The article proceeds with an overview of the policy context and problematisation of rural development in the EU, followed by a discussion of rural smartness and innovation as theoretical and policy streams underpinning the SV concept. We then analyse key EU sources on SV with attention to content and structure, before framing the EU discourse and discussing challenges for implementation. The article concludes with an outlook towards strengthening its potential as a policy concept, proposing a framework for smart rural analysis and identifying areas for future research.
A smart(er) rural development?
Policy and context of rural development
Rural areas have long been a focus of European policy interventions between two streams of policymaking – Cohesion Policy (CP) and Common Agricultural Policy (CAP) – both of which provide resources and objectives for rural development (Table 1). CP has had the goal of reducing differences between regions, especially ‘the backwardness of the less-favoured regions’ (European Commission, 2024b: xiii). Through CP, approximately 529 billion euros have been planned for allocation from the EU budget during the 2021–2027 multi-annual financial framework, including 310 billion euros for the European Regional Development Fund and 49 billion euros for the Cohesion Fund specifically targeting ‘less developed’ regions which tend to be rural or non-metropolitan areas (European Commission, 2024a). CAP, on the other hand, originally focused on farming and farmers with attention to agricultural productivity and market stabilisation, food supply and pricing and farmers’ living standards (European Council, 2023). Since the 2000s, rural development became a second pillar of CAP, funding infrastructure and public services in rural areas as well as digital modernisation of farming. For the 2023–2027 period, approximately 387 billion euros or one third of the EU budget has been planned for allocation to CAP, including 95 billion euros for the European Agricultural Fund for Rural Development to address the agricultural competitiveness and territorial development of rural areas (European Commission, 2023).
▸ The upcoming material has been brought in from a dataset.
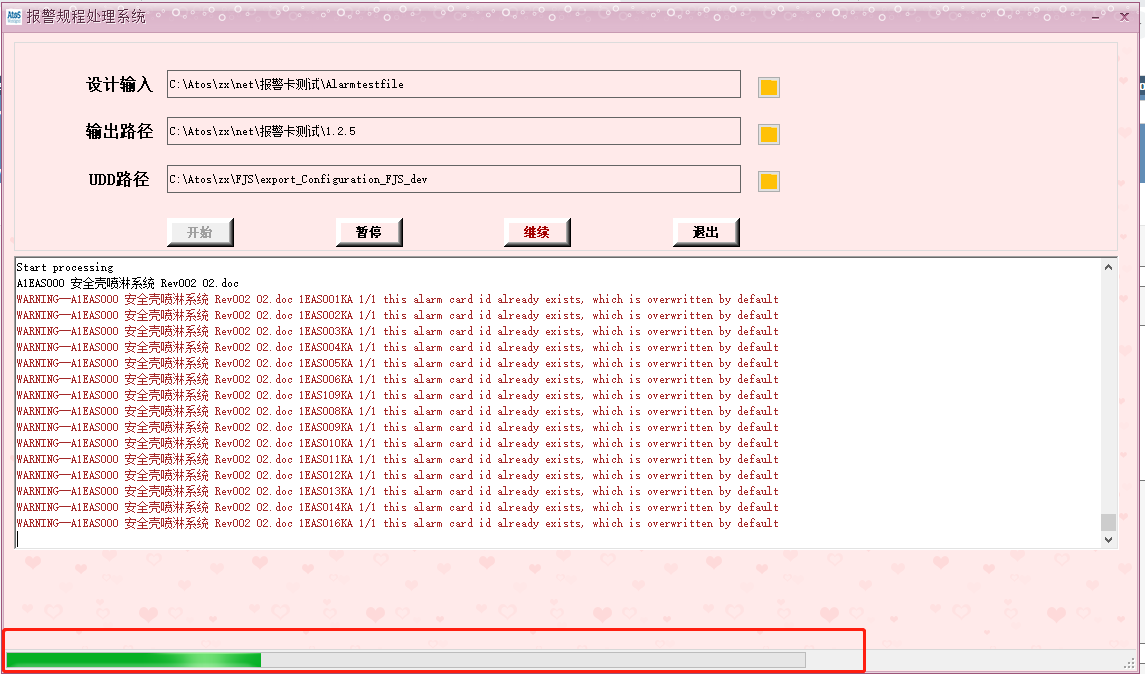This screenshot has height=674, width=1145.
Task: Focus the 设计输入 path field
Action: pyautogui.click(x=453, y=85)
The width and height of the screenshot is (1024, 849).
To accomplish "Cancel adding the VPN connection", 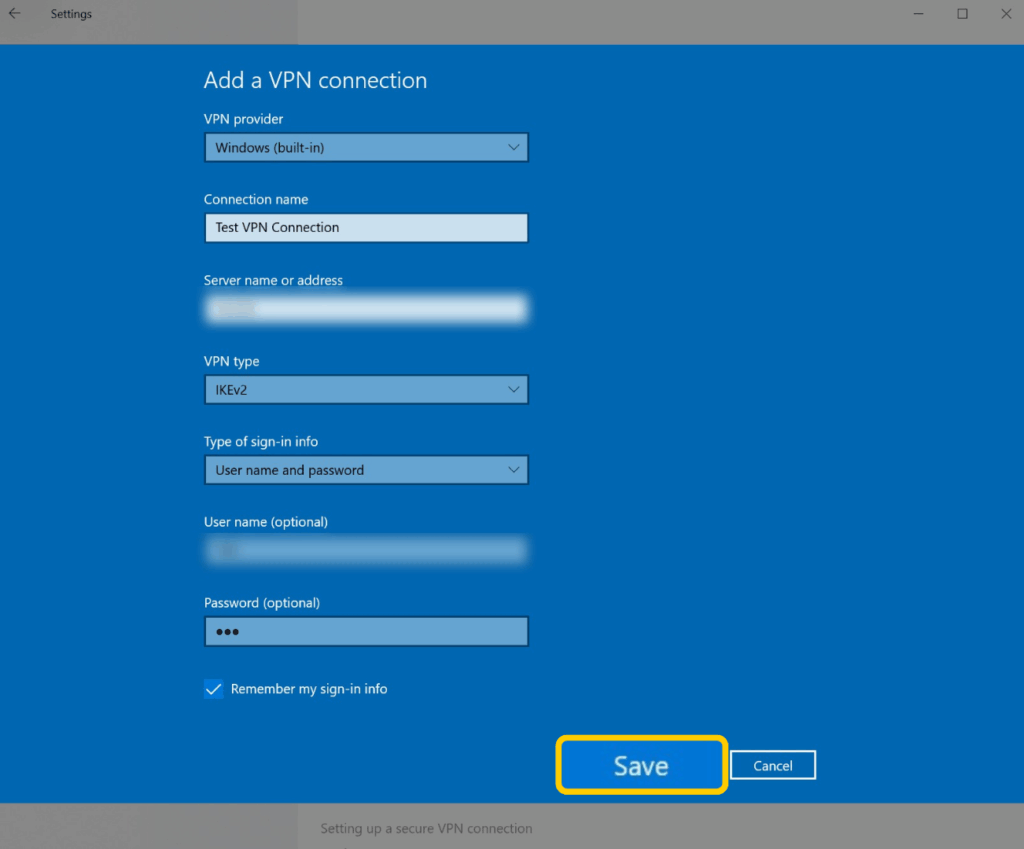I will [773, 766].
Key EU policies and resources available for rural development.
Even though both EU policy and funding mechanisms provide for development in rural areas, the two streams have historically been siloed from one another. A fundamental contradiction between these two policy streams can be summarised in the drive to make rural areas economically self-sufficient (even innovative and growing through economic specialisation, according to CP related strategies 2 ) while risking dependence on external support from CAP to maintain agricultural productivity in less competitive regions or sectors. Considering both CP and CAP together, decades of policy intervention targeting balanced territorial development and improvements in economic competitiveness have failed to turn the trend of socio-economic decline in rural areas (European Commission, 2024b). Moreover, looking beyond traditional socio-economic measures of inequality, rural areas are also recognised as being vulnerable to existential challenges of sustainability, including the injustices of energy transition (O’Sullivan et al., 2020) and uneven effects of climate change (Rodríguez-Pose and Bartalucci, 2024).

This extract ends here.